Pixel coordinate grounding data:
-=-=-

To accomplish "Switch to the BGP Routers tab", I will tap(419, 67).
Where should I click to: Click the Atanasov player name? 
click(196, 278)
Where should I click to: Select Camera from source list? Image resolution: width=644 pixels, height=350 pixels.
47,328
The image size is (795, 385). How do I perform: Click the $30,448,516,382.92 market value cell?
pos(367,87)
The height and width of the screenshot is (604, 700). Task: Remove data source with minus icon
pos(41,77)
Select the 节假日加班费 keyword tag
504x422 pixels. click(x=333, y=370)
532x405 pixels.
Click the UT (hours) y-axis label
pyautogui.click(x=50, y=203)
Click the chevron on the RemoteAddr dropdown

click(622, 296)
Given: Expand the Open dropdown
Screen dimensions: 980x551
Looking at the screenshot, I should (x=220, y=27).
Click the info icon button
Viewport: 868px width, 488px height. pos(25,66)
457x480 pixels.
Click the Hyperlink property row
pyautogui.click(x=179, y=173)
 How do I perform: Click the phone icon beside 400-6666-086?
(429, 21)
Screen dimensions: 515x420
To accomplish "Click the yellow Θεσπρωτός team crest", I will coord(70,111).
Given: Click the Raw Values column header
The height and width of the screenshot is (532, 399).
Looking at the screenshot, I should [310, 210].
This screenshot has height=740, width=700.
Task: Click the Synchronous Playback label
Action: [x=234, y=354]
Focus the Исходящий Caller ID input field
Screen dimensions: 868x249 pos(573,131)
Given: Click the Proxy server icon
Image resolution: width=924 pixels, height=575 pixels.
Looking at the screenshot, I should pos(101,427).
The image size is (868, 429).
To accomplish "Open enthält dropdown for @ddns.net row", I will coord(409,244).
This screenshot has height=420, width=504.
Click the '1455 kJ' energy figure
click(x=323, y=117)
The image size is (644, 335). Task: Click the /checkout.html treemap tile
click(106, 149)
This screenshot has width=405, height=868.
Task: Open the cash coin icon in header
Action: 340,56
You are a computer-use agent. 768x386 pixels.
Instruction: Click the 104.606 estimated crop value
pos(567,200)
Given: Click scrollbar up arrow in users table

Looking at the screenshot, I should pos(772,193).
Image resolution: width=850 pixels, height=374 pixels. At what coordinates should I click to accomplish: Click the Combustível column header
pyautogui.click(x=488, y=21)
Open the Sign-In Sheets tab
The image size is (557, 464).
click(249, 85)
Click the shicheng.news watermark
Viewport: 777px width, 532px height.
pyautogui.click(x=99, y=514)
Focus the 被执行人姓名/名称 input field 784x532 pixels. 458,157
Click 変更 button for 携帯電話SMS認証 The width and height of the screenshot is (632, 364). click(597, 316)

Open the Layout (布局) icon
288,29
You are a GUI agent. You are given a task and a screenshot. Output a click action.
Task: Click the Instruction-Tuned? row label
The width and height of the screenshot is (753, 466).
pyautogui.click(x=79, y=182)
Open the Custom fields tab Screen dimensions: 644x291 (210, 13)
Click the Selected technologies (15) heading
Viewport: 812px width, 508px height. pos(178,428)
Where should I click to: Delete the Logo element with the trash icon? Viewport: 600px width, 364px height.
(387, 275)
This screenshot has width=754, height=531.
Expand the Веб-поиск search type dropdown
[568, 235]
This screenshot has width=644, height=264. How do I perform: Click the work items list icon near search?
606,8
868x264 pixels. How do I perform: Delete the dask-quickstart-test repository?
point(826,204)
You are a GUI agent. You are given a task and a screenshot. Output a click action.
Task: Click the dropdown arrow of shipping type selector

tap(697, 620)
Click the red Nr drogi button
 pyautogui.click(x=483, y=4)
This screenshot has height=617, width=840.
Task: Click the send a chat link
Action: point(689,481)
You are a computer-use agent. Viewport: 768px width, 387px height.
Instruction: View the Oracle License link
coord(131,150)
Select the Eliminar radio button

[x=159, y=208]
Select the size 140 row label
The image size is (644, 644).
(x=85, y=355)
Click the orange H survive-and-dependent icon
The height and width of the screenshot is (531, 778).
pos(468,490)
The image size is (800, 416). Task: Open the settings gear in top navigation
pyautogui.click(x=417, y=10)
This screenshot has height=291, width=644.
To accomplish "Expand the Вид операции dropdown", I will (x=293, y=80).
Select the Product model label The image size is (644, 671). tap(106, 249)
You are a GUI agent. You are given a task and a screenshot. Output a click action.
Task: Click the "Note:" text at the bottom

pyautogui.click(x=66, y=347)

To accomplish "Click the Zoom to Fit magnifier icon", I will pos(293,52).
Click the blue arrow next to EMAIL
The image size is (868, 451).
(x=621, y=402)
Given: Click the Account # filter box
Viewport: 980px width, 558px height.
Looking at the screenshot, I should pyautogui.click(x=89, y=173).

-=-=-

### Activity
Please output every line shown above exactly.

### Output of the task
To accomplish "Switch to the BGP Routers tab", I will tap(419, 67).
Where should I click to: Click the Atanasov player name? 
click(196, 278)
Where should I click to: Select Camera from source list? Image resolution: width=644 pixels, height=350 pixels.
47,328
The image size is (795, 385). How do I perform: Click the $30,448,516,382.92 market value cell?
pos(367,87)
The height and width of the screenshot is (604, 700). Task: Remove data source with minus icon
pos(41,77)
Select the 节假日加班费 keyword tag
504x422 pixels. click(x=333, y=370)
532x405 pixels.
Click the UT (hours) y-axis label
pyautogui.click(x=50, y=203)
Click the chevron on the RemoteAddr dropdown

click(622, 296)
Given: Expand the Open dropdown
Screen dimensions: 980x551
Looking at the screenshot, I should (x=220, y=27).
Click the info icon button
Viewport: 868px width, 488px height. pos(25,66)
457x480 pixels.
Click the Hyperlink property row
pyautogui.click(x=179, y=173)
 How do I perform: Click the phone icon beside 400-6666-086?
(429, 21)
Screen dimensions: 515x420
To accomplish "Click the yellow Θεσπρωτός team crest", I will coord(70,111).
Given: Click the Raw Values column header
The height and width of the screenshot is (532, 399).
Looking at the screenshot, I should [310, 210].
This screenshot has height=740, width=700.
Task: Click the Synchronous Playback label
Action: [x=234, y=354]
Focus the Исходящий Caller ID input field
Screen dimensions: 868x249 pos(573,131)
Given: Click the Proxy server icon
Image resolution: width=924 pixels, height=575 pixels.
Looking at the screenshot, I should pos(101,427).
The image size is (868, 429).
To accomplish "Open enthält dropdown for @ddns.net row", I will coord(409,244).
This screenshot has height=420, width=504.
Click the '1455 kJ' energy figure
click(x=323, y=117)
The image size is (644, 335). Task: Click the /checkout.html treemap tile
click(106, 149)
This screenshot has width=405, height=868.
Task: Open the cash coin icon in header
Action: 340,56
You are a computer-use agent. 768x386 pixels.
Instruction: Click the 104.606 estimated crop value
pos(567,200)
Given: Click scrollbar up arrow in users table

Looking at the screenshot, I should pos(772,193).
Image resolution: width=850 pixels, height=374 pixels. At what coordinates should I click to accomplish: Click the Combustível column header
pyautogui.click(x=488, y=21)
Open the Sign-In Sheets tab
The image size is (557, 464).
click(249, 85)
Click the shicheng.news watermark
Viewport: 777px width, 532px height.
pyautogui.click(x=99, y=514)
Focus the 被执行人姓名/名称 input field 784x532 pixels. 458,157
Click 変更 button for 携帯電話SMS認証 The width and height of the screenshot is (632, 364). click(597, 316)

Open the Layout (布局) icon
288,29
You are a GUI agent. You are given a task and a screenshot. Output a click action.
Task: Click the Instruction-Tuned? row label
The width and height of the screenshot is (753, 466).
pyautogui.click(x=79, y=182)
Open the Custom fields tab Screen dimensions: 644x291 (210, 13)
Click the Selected technologies (15) heading
Viewport: 812px width, 508px height. pos(178,428)
Where should I click to: Delete the Logo element with the trash icon? Viewport: 600px width, 364px height.
(387, 275)
This screenshot has width=754, height=531.
Expand the Веб-поиск search type dropdown
[568, 235]
This screenshot has width=644, height=264. How do I perform: Click the work items list icon near search?
606,8
868x264 pixels. How do I perform: Delete the dask-quickstart-test repository?
point(826,204)
You are a GUI agent. You are given a task and a screenshot. Output a click action.
Task: Click the dropdown arrow of shipping type selector

tap(697, 620)
Click the red Nr drogi button
 pyautogui.click(x=483, y=4)
This screenshot has height=617, width=840.
Task: Click the send a chat link
Action: point(689,481)
You are a computer-use agent. Viewport: 768px width, 387px height.
Instruction: View the Oracle License link
coord(131,150)
Select the Eliminar radio button

[x=159, y=208]
Select the size 140 row label
The image size is (644, 644).
(x=85, y=355)
Click the orange H survive-and-dependent icon
The height and width of the screenshot is (531, 778).
pos(468,490)
The image size is (800, 416). Task: Open the settings gear in top navigation
pyautogui.click(x=417, y=10)
This screenshot has height=291, width=644.
To accomplish "Expand the Вид операции dropdown", I will (x=293, y=80).
Select the Product model label The image size is (644, 671). tap(106, 249)
You are a GUI agent. You are given a task and a screenshot. Output a click action.
Task: Click the "Note:" text at the bottom

pyautogui.click(x=66, y=347)

To accomplish "Click the Zoom to Fit magnifier icon", I will pos(293,52).
Click the blue arrow next to EMAIL
The image size is (868, 451).
(x=621, y=402)
Given: Click the Account # filter box
Viewport: 980px width, 558px height.
Looking at the screenshot, I should pyautogui.click(x=89, y=173).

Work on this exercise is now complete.